アフガニスタン保護国化|英露対立下で保護国化

アフガニスタン保護国化

アフガニスタン保護国化とは、19世紀末から20世紀初頭にかけてアフガニスタンが対外関係をイギリスに事実上掌握され、「内政の自立」を保ちながらも外交面で従属的な地位に置かれた過程を指す概念である。この体制は、インドを支配するイギリスとアフガン戦争を繰り返した末に結ばれたガンダマク条約や、その後の国境画定によって制度化され、最終的に1919年の第3次アフガン戦争と独立承認によって終焉を迎えた。この保護国化は、中央アジアをめぐる英露対立のなかで形成された典型的な「緩衝国家」政策の一例である。

英露対立と中央アジア情勢

19世紀、ロシアが南下政策を進めてカフカス地方や中央アジアを征服すると、インドを支配していたイギリスは自国の安全保障に重大な脅威を感じた。この英露対立は「グレート・ゲーム」と呼ばれ、その焦点の一つがアフガニスタンであった。ロシアはペルシアとのイラン=ロシア戦争やトルコマンチャーイ条約などを通じて勢力を拡大し、イギリスはこれに対抗してアフガニスタンを自らの勢力圏に組み込もうとしたのである。

第1次・第2次アフガン戦争とイギリスの介入

イギリスはロシアの影響力を排除するため、第1次アフガン戦争でアフガニスタンに侵攻し、親英的な君主を擁立しようとした。しかし山岳地帯での戦闘や部族の抵抗により大敗を喫し、一時は撤退を余儀なくされた。その後もアフガニスタンは部族勢力や王朝交替が続き、近代的中央集権国家とは言い難い状況にあった。

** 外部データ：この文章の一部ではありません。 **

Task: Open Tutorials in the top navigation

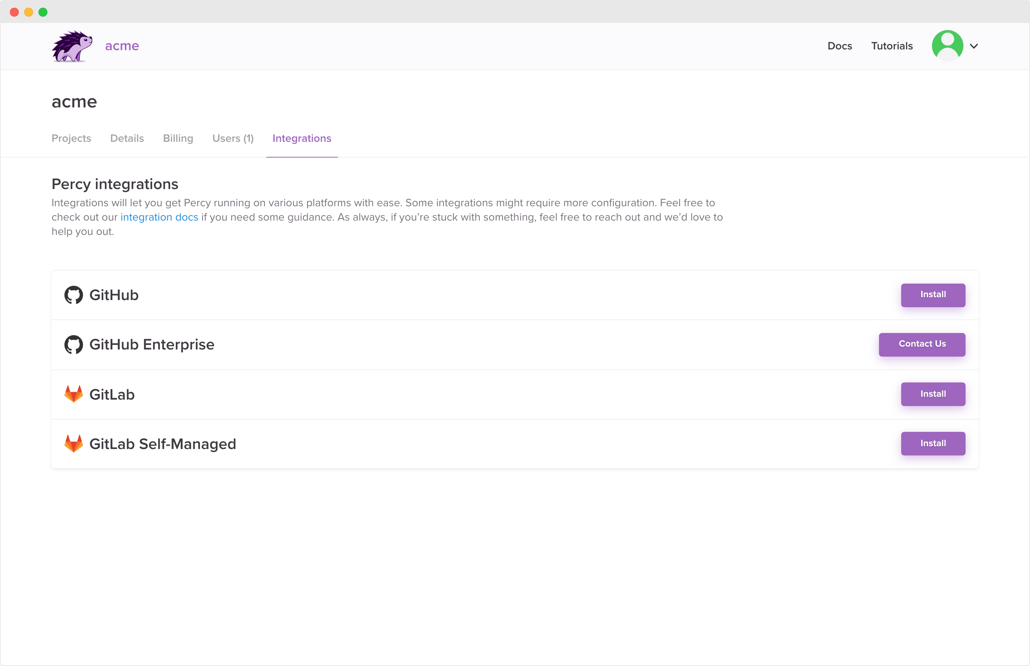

19世紀後半になると、イギリスは再びロシア接近を警戒し、第2次アフガン戦争を引き起こす。これらの戦争は、のちに形成されるアフガニスタン保護国化の前提条件を整える軍事介入であった。

ガンダマク条約と保護国体制の成立

第2次アフガン戦争の結果、1879年にガンダマク条約が結ばれ、アフガニスタンの君主はイギリスに対外権限の多くを委ねることを承認した。これにより、アフガニスタンは独自の外交を行うことが制限され、対外条約の締結や外国勢力との交渉はイギリスを通じて行われることになった。その後即位したアブドゥル・ラフマーン・ハーンは、イギリスからの補助金と軍事支援を受けつつ内政面の主導権を維持し、この枠組みのなかで国家統合を進めた。この段階でアフガニスタン保護国化は実質的に完成し、アフガニスタンは「内政の自立」と「外交の従属」という二重構造を特徴とする国家となった。

アブドゥル・ラフマーン・ハーンと国家統合

アブドゥル・ラフマーン・ハーンは、従来のドゥッラーニー朝の伝統と、山岳部族の自立性を背景にした支配構造を再編しようとした。彼は軍制改革や税制整備を通じて中央権力を強化し、とくに多数派のパシュトゥーン人を基盤とした支配体制を築き上げた。イギリスの援助はこの中央集権化を可能にした一方で、地方部族への監視強化や反乱鎮圧を伴い、国内には不満も蓄積した。とはいえ、この時期に形成された統治機構は、のちのアフガン王国の枠組みの原型となり、近代アフガニスタン国家の骨格を与えることになったのである。

国境画定と「緩衝国家」化

イギリスはアフガニスタンを自らのインド支配を守る「緩衝国家」と位置づけ、その領土を明確にするために周辺地域との国境画定を進めた。イラン、ロシア勢力下の中央アジア、英領インドとの境界線は、しばしば一方的な調査や合意によって引かれ、多くの場合、現地の民族的・部族的境界と一致しなかった。とくに英領インドとの境界として画定されたデュラン線は、パシュトゥーン系部族を分断し、後世にわたって紛争の火種となった。こうしてアフガニスタン保護国化は、領土の画定と引き換えに辺境部族社会を分断し、国家と部族の緊張を長期化させる結果をもたらしたのである。

第3次アフガン戦争と保護国体制の終焉

第一次世界大戦後、国際秩序が動揺すると、アフガニスタンではアマーヌッラー・ハーンが独立外交をめざして対英戦争を挑み、第3次アフガン戦争が勃発した。戦争自体は短期間で終結したが、イギリスは戦後処理の一環としてアフガニスタンの対外完全独立を承認し、1919年の条約によってイギリスの保護国的地位は正式に終了した。こうして、19世紀の英露対立のなかで形づくられたアフガニスタン保護国化は、20世紀初頭の民族自決の潮流のなかで解体され、アフガニスタンは主権国家として新たな歩みを始めることになった。